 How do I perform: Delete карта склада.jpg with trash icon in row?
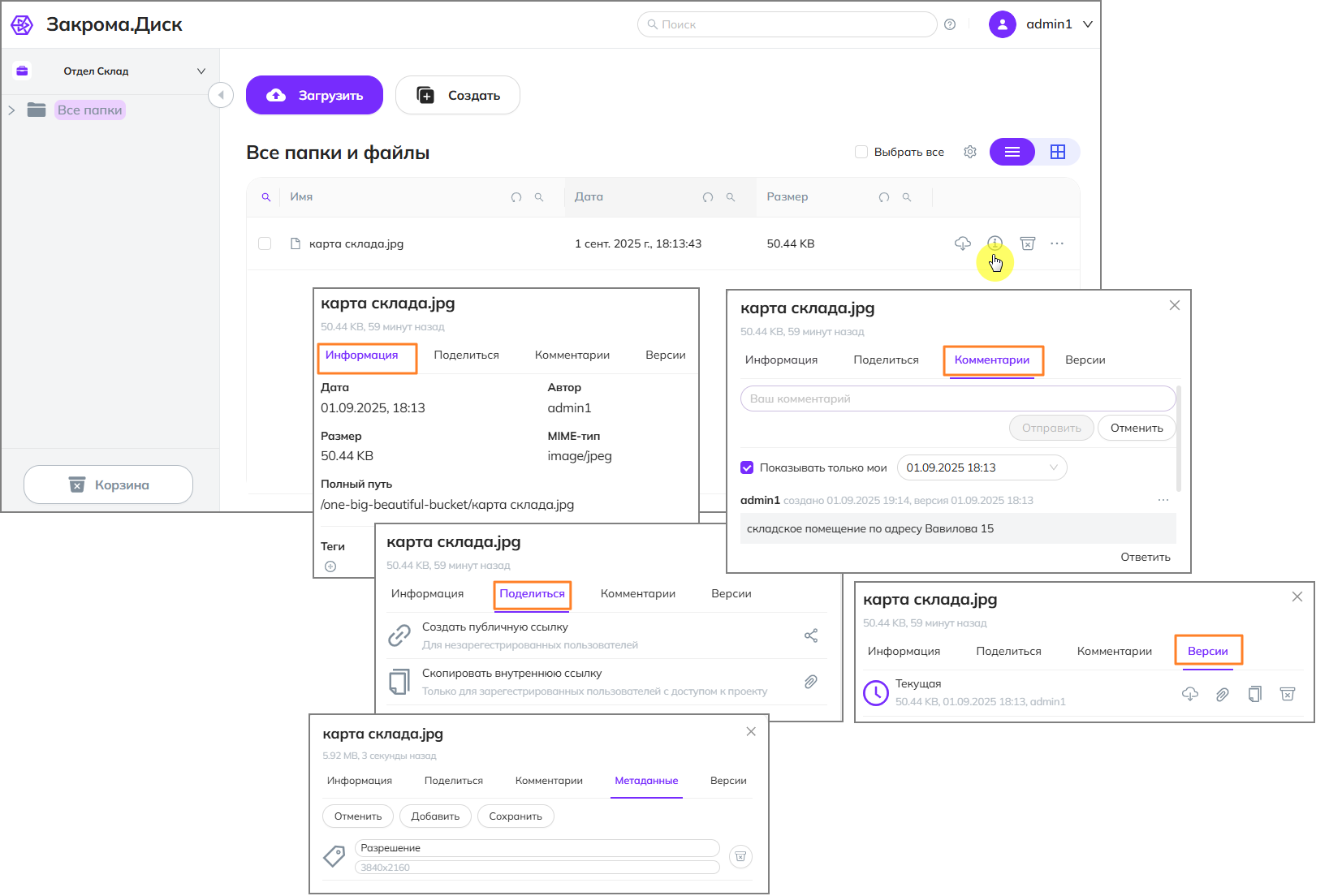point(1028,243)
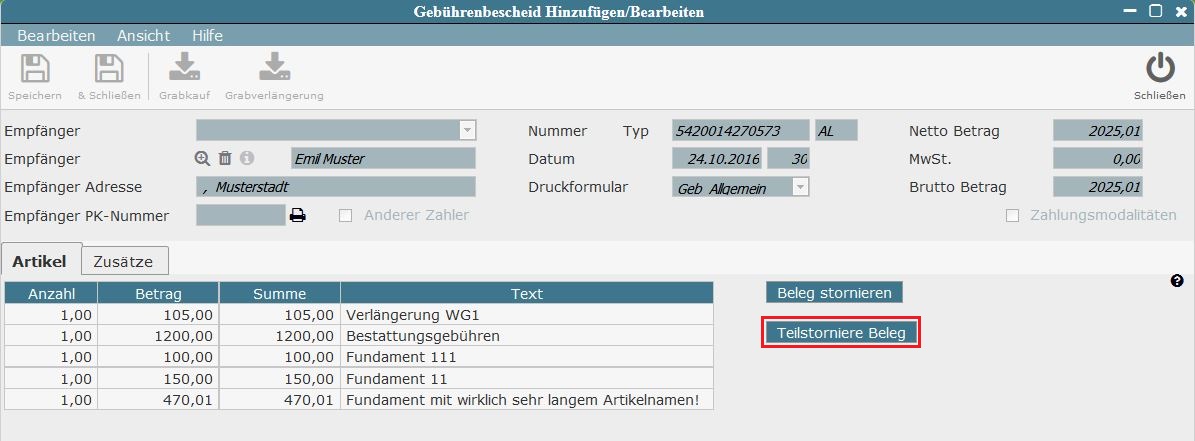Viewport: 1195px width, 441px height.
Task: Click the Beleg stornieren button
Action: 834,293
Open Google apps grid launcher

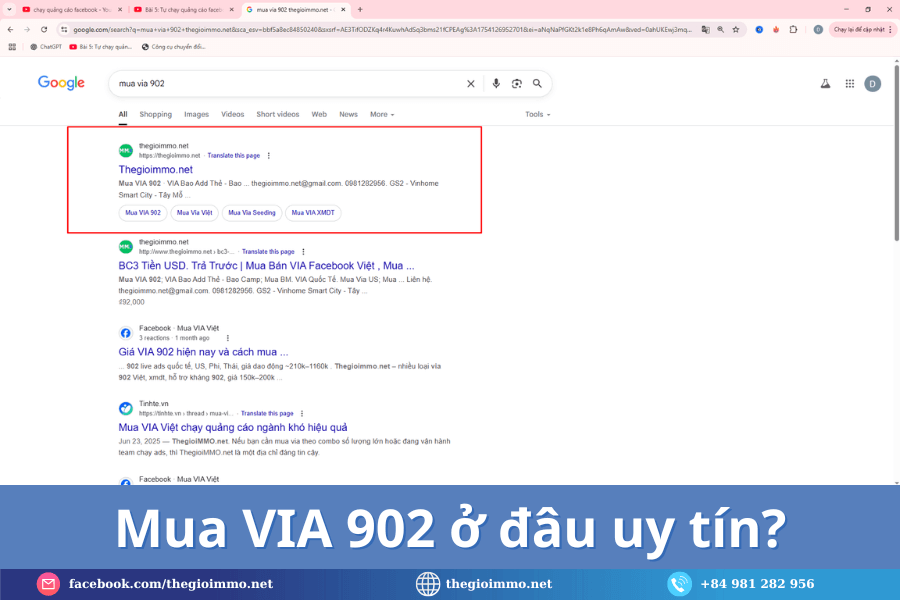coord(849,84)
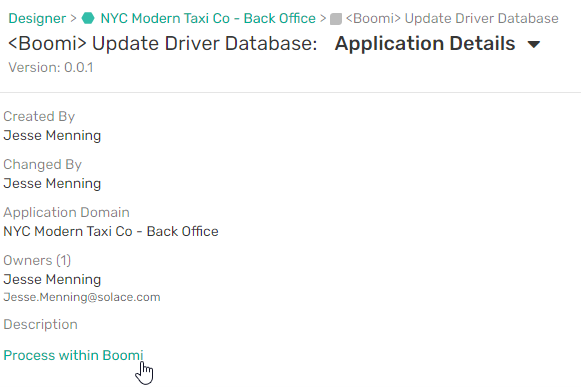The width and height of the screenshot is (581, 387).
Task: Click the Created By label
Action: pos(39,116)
━━━━━━━━
**What is needed:** The whole listing, pictures excluded, should be output exactly.

**Task solution:**
 How do I perform: Delete карта склада.jpg with trash icon in row?
point(1028,243)
Viewport: 1195px width, 441px height.
Task: Click the Beleg stornieren button
Action: 834,293
Open Google apps grid launcher

coord(849,84)
The width and height of the screenshot is (581, 387).
Task: Click the Created By label
Action: pos(39,116)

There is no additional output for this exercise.